_Material provided_
%%

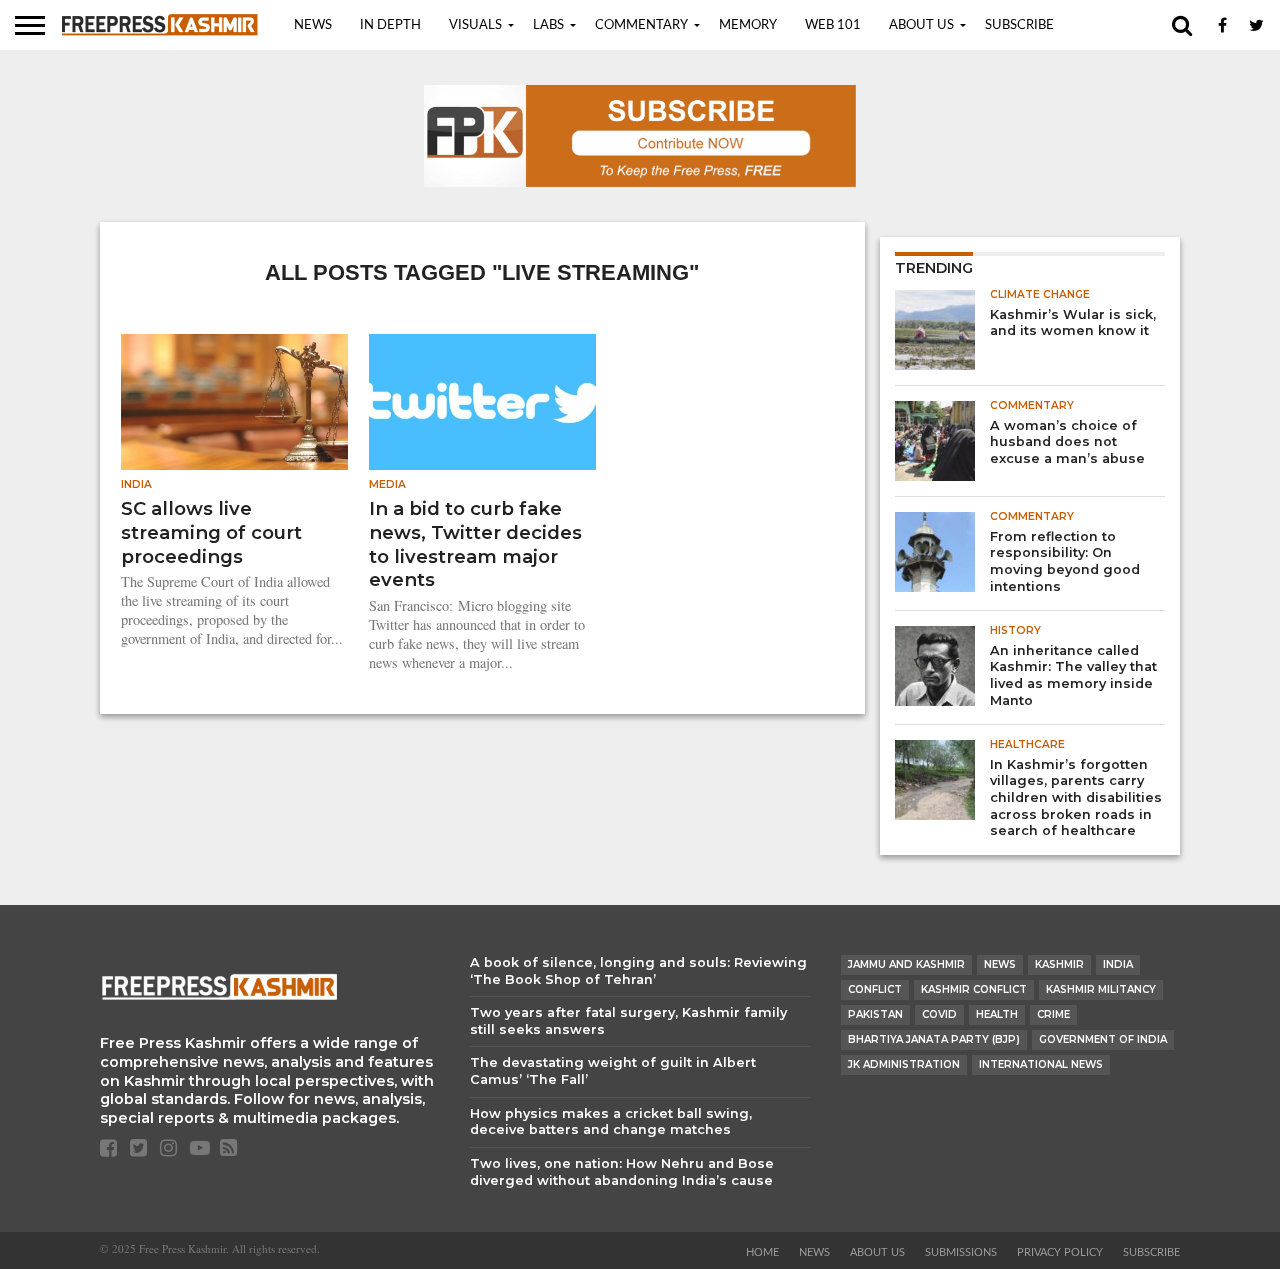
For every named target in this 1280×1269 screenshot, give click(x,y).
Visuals (475, 25)
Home (762, 1252)
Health (997, 1014)
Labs (548, 25)
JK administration (904, 1064)
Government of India (1103, 1039)
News (313, 25)
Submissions (961, 1252)
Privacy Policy (1060, 1252)
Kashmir (1059, 964)
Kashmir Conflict (974, 989)
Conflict (875, 989)
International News (1041, 1064)
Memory (748, 25)
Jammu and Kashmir (906, 964)
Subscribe (1019, 25)
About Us (921, 25)
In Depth (390, 25)
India (1118, 964)
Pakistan (875, 1014)
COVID (939, 1014)
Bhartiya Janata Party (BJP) (934, 1039)
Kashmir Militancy (1101, 989)
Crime (1053, 1014)
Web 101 (833, 25)
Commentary (641, 25)
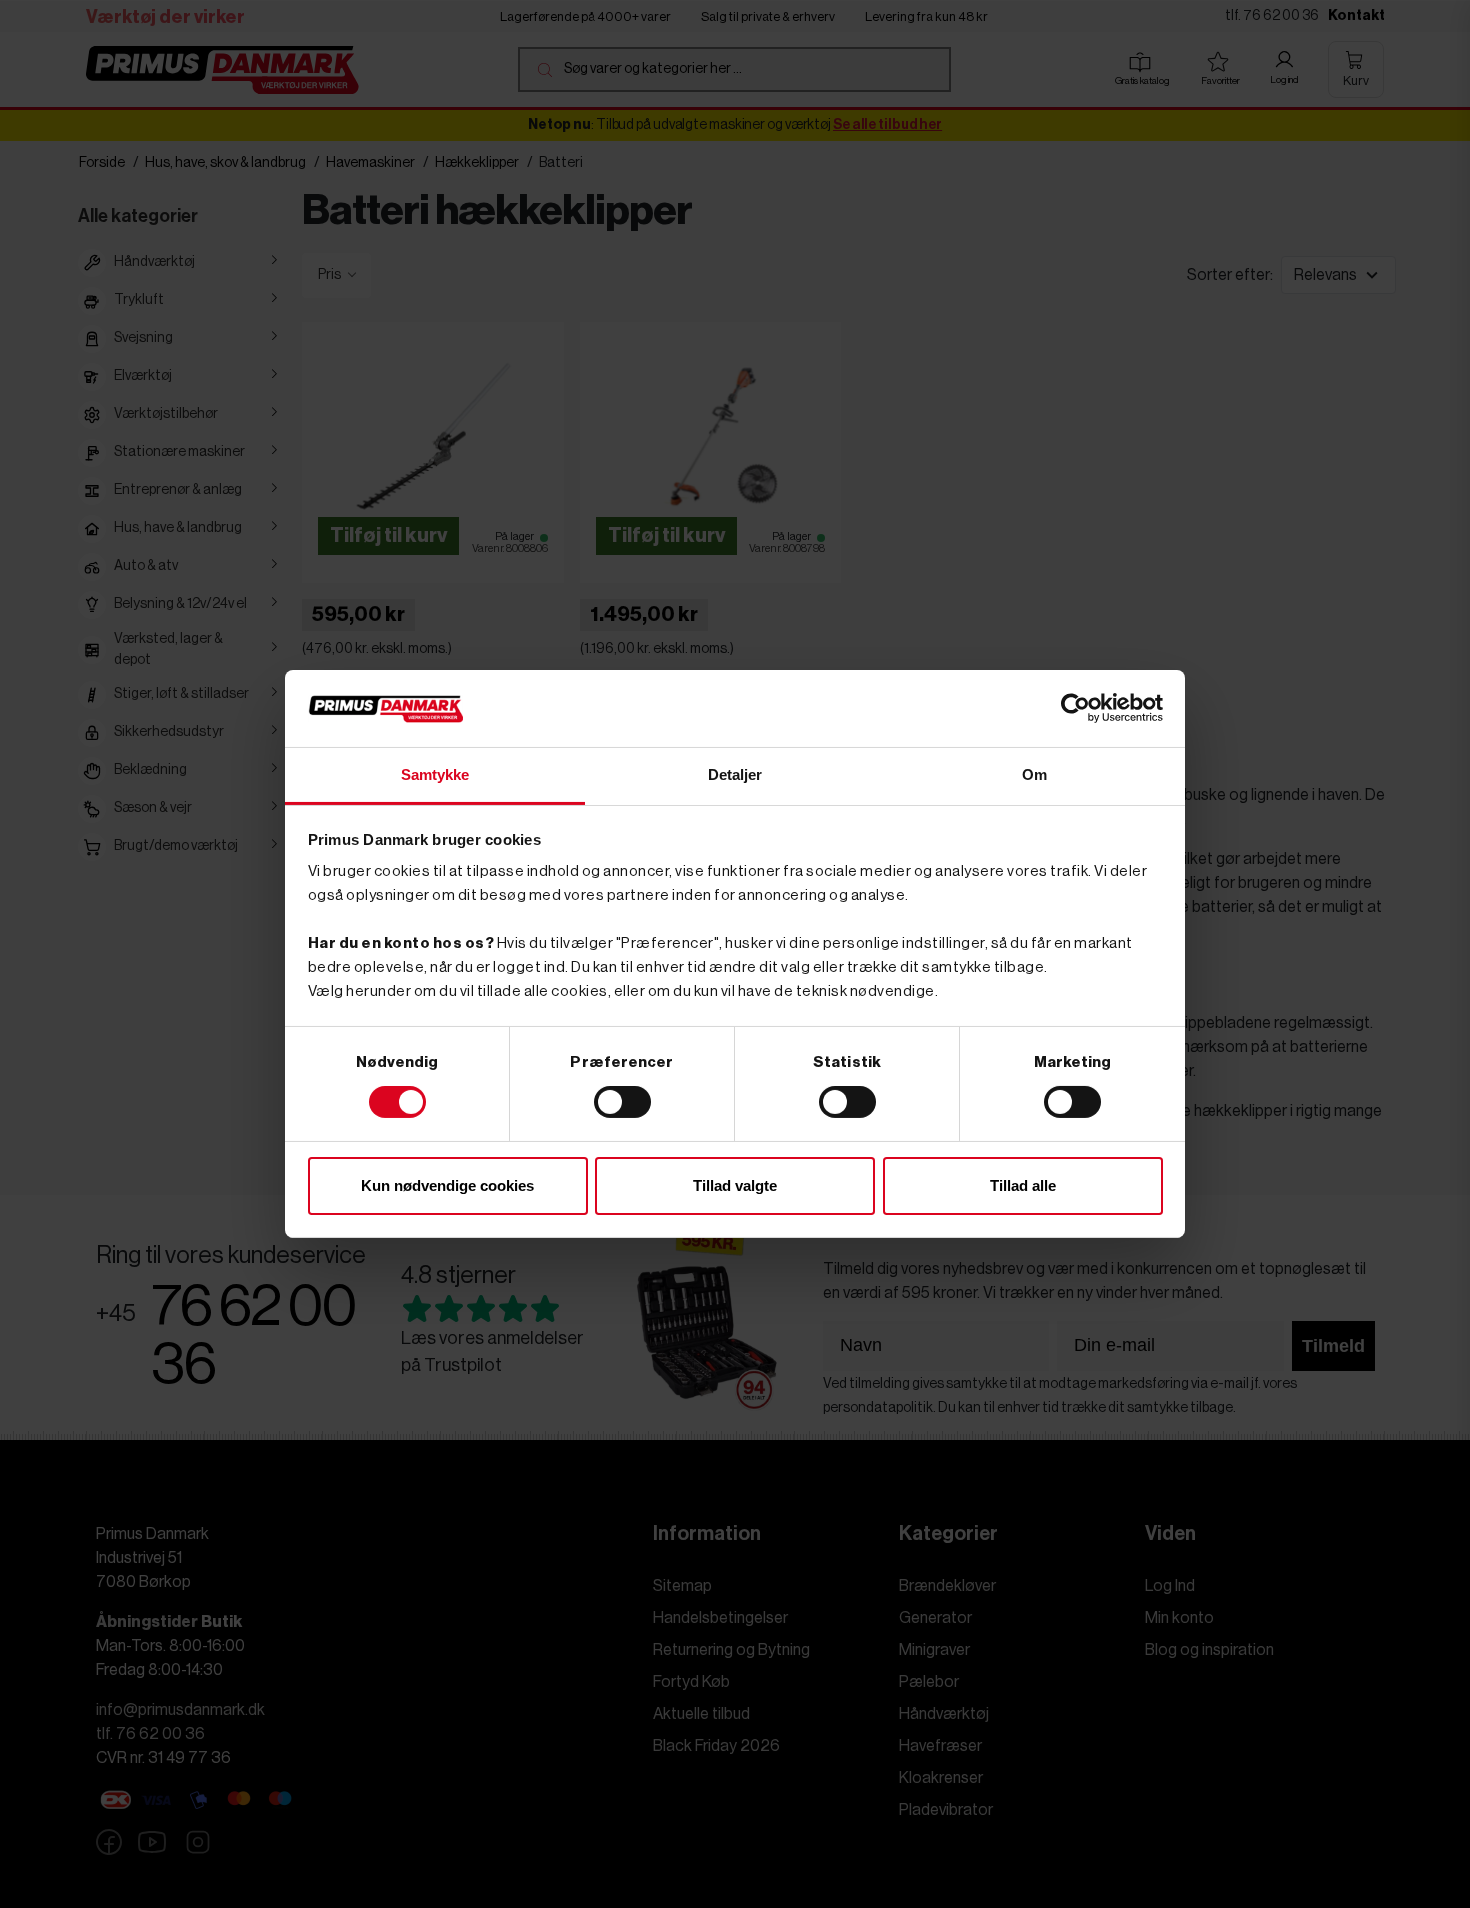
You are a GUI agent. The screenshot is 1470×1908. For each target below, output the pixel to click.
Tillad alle (1023, 1185)
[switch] (622, 1102)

%%

_What the task asks_
The records are to be returned word for word, without any of their pictures.

_Completed exercise_
For every named target in this 1280×1269 screenshot, give click(x,y).
Visuals (475, 25)
Home (762, 1252)
Health (997, 1014)
Labs (548, 25)
JK administration (904, 1064)
Government of India (1103, 1039)
News (313, 25)
Submissions (961, 1252)
Privacy Policy (1060, 1252)
Kashmir (1059, 964)
Kashmir Conflict (974, 989)
Conflict (875, 989)
International News (1041, 1064)
Memory (748, 25)
Jammu and Kashmir (906, 964)
Subscribe (1019, 25)
About Us (921, 25)
In Depth (390, 25)
India (1118, 964)
Pakistan (875, 1014)
COVID (939, 1014)
Bhartiya Janata Party (BJP) (934, 1039)
Kashmir Militancy (1101, 989)
Crime (1053, 1014)
Web 101 (833, 25)
Commentary (641, 25)
You are a GUI agent. The screenshot is 1470×1908. For each target below, output the pixel to click.
Tillad alle (1023, 1185)
[switch] (622, 1102)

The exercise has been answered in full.